Между тем, у нас также состоялась еще одна встреча с Нгуен Ван Тхиеу. То был индикатор событий в будущем, – хотя мы вновь приняли за тактическое недопонимание то, что в итоге оказалось фундаментальным несогласием. Мы сказали Тхиеу в рабочем порядке, что мы представим во время нашего следующего пленарного заседания из того, что попридержали на встрече 19 июля: предлагаемая отставка Нгуен Ван Тхиеу за два, а не за один месяц до новых выборов. Мы также предложили настоять на том, чтобы прекращение огня вступило в силу после подписания соглашения, вопреки постоянно выдвигавшейся Ханоем позиции о том, чтобы отложить прекращение огня до достижения соглашения по политическим вопросам.
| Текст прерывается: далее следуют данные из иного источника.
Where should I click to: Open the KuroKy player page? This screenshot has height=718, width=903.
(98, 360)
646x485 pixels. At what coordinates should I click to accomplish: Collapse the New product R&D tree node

Мы хотели избежать западни, в которой принципиальное согласие превратится в обмен пленными за наш уход, давая Ханою свободу рук в деле продолжения войны против Южного Вьетнама.
Хотя Нгуен Ван Тхиеу согласился с предложением об уходе в отставку в своей беседе с Хэйгом 3 июля (предложив, что он может даже согласиться уйти в отставку раньше) и хотя второе условие относительно немедленного прекращения огня казалось нам работающим полностью ему на пользу, он теперь стал возражать против обоих предложений. Он сказал, что мы можем обозначить двухмесячный период для отставки в неофициальном порядке, но не фиксировать в письменном виде. Он увязал прекращение огня с выводом всех северовьетнамских войск в течение трех месяцев. С первым возражением легко можно было обойтись путем предложения нейтральной формулировки и конкретных секретных заверений. Пункт об уходе был новым. С его согласия прекращение огня без вывода войск с ранее занимаемых позиций было предложено открыто 7 октября 1970 года. С его же согласия также мы официально отказались от требования о взаимном отводе войск в нашем секретном предложении от 31 мая 1971 года, и Никсон настаивал на прекращении огня без отвода войск 25 января и 8 мая 1972 года.
Новое предложение Нгуен Ван Тхиеу было невыполнимо. Ханой не захотел бы пойти за столом переговоров на уступки, которые он не сделал на поле боя. После того как вся наша общественная позиция была поставлена в качестве основы на безоговорочное прекращение огня, мы никак не смогли бы выдержать продолжения войны из-за этого вопроса; большинство в сенате выступало против даже увязки одностороннего ухода с прекращением огня. 31 мая 1971 года мы выдвигали предложение, запрещающее инфильтрацию в Южный Вьетнам после прекращения огня. Это имело бы практическое последствие в виде атрофии северовьетнамских войск в Южном Вьетнаме из-за естественного уменьшения численности состава. Даже эта позиция не получила никакой поддержки в Соединенных Штатах, но мы были полны решимости придерживаться ее. Более того, было бы бессмысленно настаивать на своем; это привело бы только к резолюции конгресса, обязывающей нас отказаться от всяческих условий. Но мы не акцентировали внимание на разногласиях с Нгуен Ван Тхиеу, поскольку казалось, что это не имело никакого отношения к зашедшим в тупик переговорам.
Моя встреча с Ле Дык Тхо 1 августа оказалась самой длинной за все время – она продолжалась восемь часов. Я описал ее в памятной записке на имя президента как «самое интересное заседание из всех, которые у нас были». Ле Дык Тхо еще не был настолько готов к урегулированию, чтобы отказаться от тактики открытия встречи с нападок на нашу добрую волю, сосредоточив весь свой огонь на этот раз на нашем объявлении относительно секретных встреч. А затем, после часовых пререканий, «Душка» согласился с неизбежным. Он очень хорошо знал, что не было возможности сохранять факт проведения встреч в секрете, мы были полны решимости предать их огласке, – если, разумеется, он стал бы грозиться прервать переговоры.